Matt O'Connor is alarmed by the growing, grumbling threat of violence, preferring to cite Gandhi and Martin Luther King and their preference for "civil disobedience" and "non-violent direct activism". But their every pronouncement now comes with a warning attached. "We're like Greenpeace for Dads. There's no room in our group for extreme behaviour. But I hear noises about splinter groups. We're trying to keep a lid on things, but there's a groundswell of anger out there and I find it frightening. For 30 years, there's been a steady erosion of fathers' rights. For the Government to have let this situation go unchecked is madness.
"Realistically, what we'd like to see is a bill of rights for the family, for children, mothers, fathers, grandparents. We'd like to see a revolution, with one single minister for family life, and one department for family affairs, instead of the five departments."
There's a curious irony that the domestic detail of family life in modern Britain should have become a battleground, one where the skirmishes are likely to become open war. And something frankly bizarre that this eloquent and courageous man should this week be contemplating the possibility of his own disappearance. "I'm not expecting to be here too much longer," says O'Connor, ruefully. "I think they're going to decide to remove me from the scene, on whatever pretext they can find. But, please God, we will change the law."

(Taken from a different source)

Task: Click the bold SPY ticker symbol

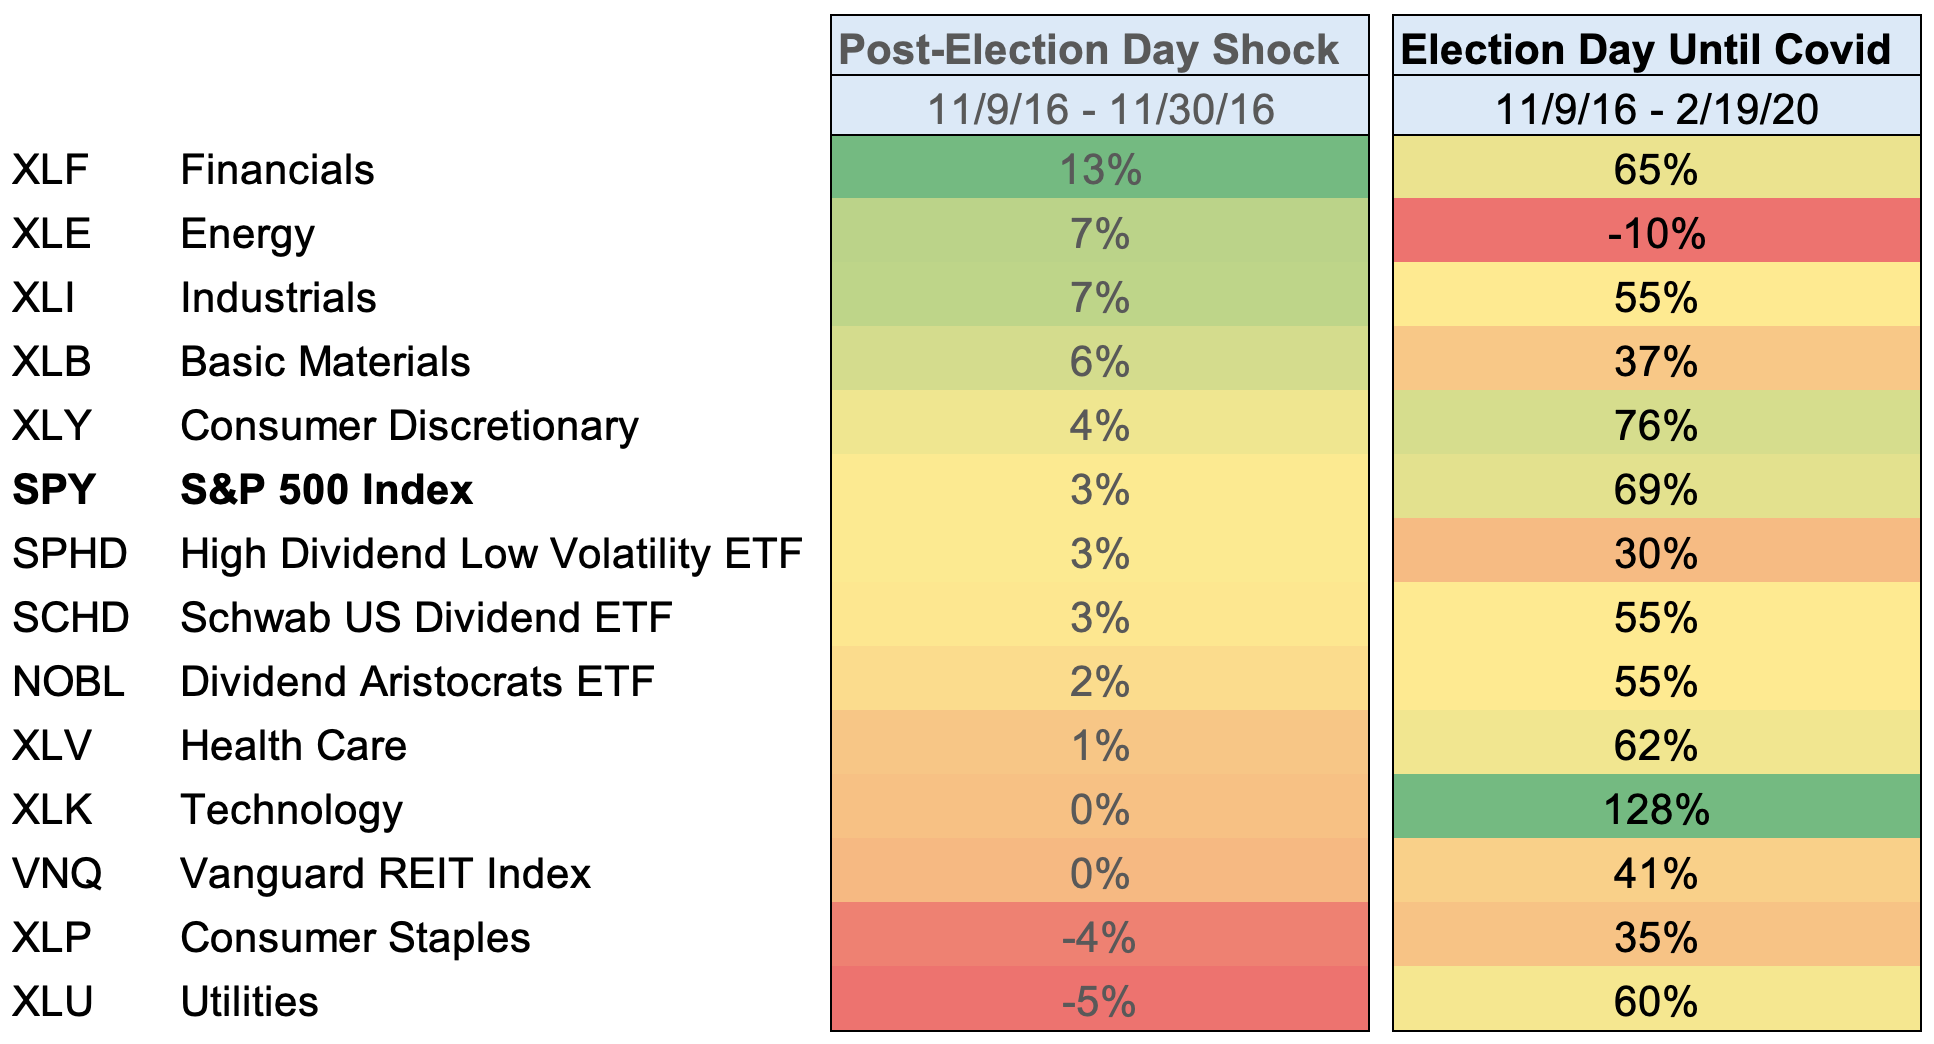Action: (x=54, y=490)
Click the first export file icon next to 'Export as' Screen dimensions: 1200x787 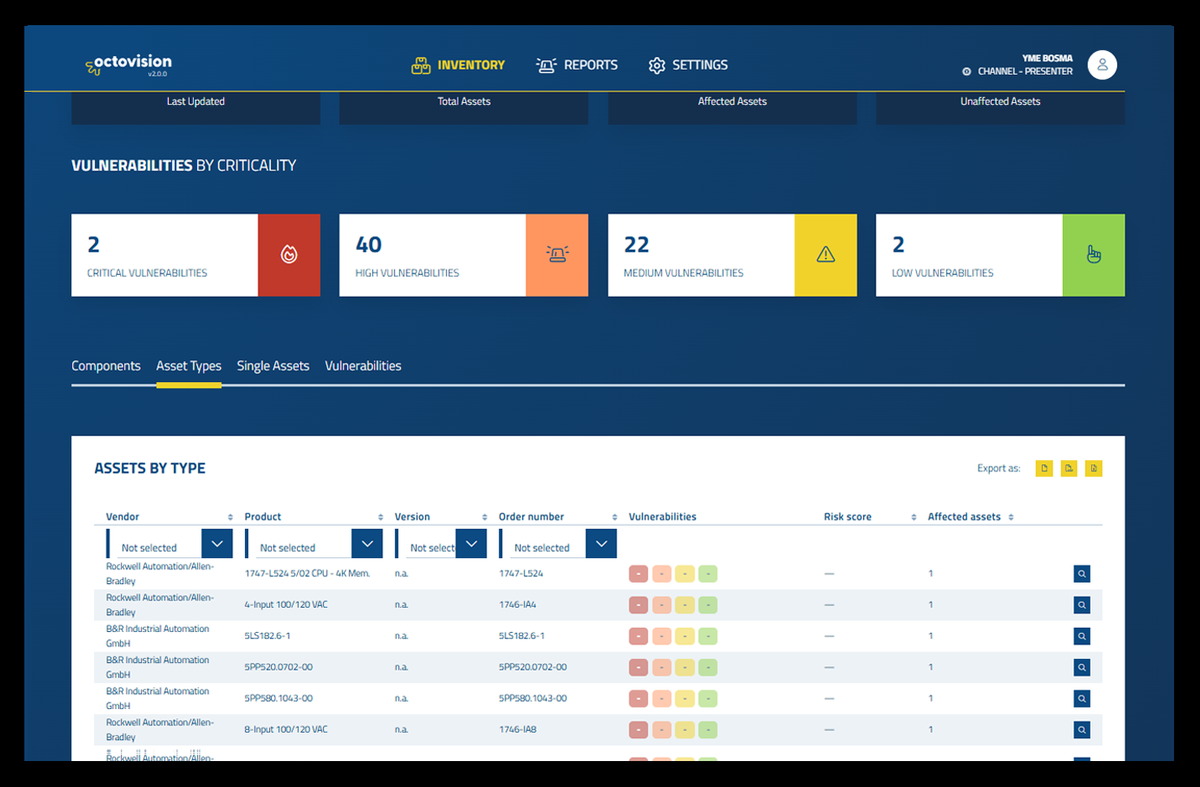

The father's side: one campaigner tells his story
My son wasn't born when my girlfriend and I separated. I was 19, she was 18. I was dedicated to the child. I was there for ante-natal scans and discussions about his future. Four months into the pregnancy, she got engaged to someone else. Her parents said I wasn't welcome any more. A solicitor suggested mediators to see if we could talk, but she refused. I hadn't been violent or unsuitable: all she could say was we once discussed termination because I was worried about not being able to support the baby financially. But when she decided to have it, I did all the things an expectant father would do; going to baby shops, buying clothes and boots and presents. But my girlfriend's new man said he didn't want me to see him, and that he would adopt the baby. And she wouldn't face the fact that fathers need to see their children.
It took a year of solicitor's fees to see the baby for one hour. Since then I've seen him a dozen times in 18 months. I tried to see him last Christmas with some presents and was told it was not appropriate, and I had some ulterior motive. I applied to Cafcass, and they took a year to interview me. Then they said: "He's a year old and you haven't seen him, so he doesn't know you." Their report made me look a monster. They said I had an intense desire to love the child, which was wholly detrimental to him. I was told it was inadvisable to say I loved him, because they wouldn't take it as normal. Now when I see him at Cafcass, I have to look through plate glass, like I'm in prison. I'm not allowed to cuddle him.
The final access hearing is in two weeks. I expect them to deny me everything. It is preposterous fathers can be kept from their children, a breach of human rights. But I won't stop until the law recognises that a son needs to see his father.